ACTIVITY
In the comment thread below, which mail order rental company does Stephen Bowie say he can recommend?

SELECTED EXTRACT
+ + + + +


  4. Sasha Says:

    Your uncluttered home comment. I collect films and my home is hardly considered a clutter and find it odd that having a series of discs stored in a closet or on a shelf would be considered clutter. Do you live a minimalists life? On chair per room? All white walls with no artwork?

  5. Stephen Bowie Says:

    DeathShrike: I’ve tried Greencine off and on, and was never very impressed by their selection or availability. Of course, Netflix’s decline can only make them look better. There are two mail order rental companies that do carry a large number of titles that Netflix doesn’t have: Facets (which I haven’t tried) and Classicflix (which I can recommend).

    Sasha: I hate the whole idea of collecting. It conflicts with my idea that art (or anything of value, really) can only be experienced, not owned. My apartment is filled with crap (books, tapes, DVDs) because those are the tools of my trade but, yes, I’d love nothing more than to throw it all out and have Michael Mann redesign my digs in steel and glass.

    • DeathShrike Says:

      I only just started with GreenCine. I don’t think I would use them as a primary service, I just don’t think I could survive without the ostensible “we have everything” Netflix bit. But as far as exploitation, kung fu, indies etc are concerned, they clearly seem to care and make a point of keeping DVDs that mainstreamers could give a shit about.

+ + + + +

THE DATA
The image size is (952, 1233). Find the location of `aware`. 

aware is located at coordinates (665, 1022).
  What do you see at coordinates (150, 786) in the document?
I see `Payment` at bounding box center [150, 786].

+ + + + +

REPLY TO THE EXERCISE
Classicflix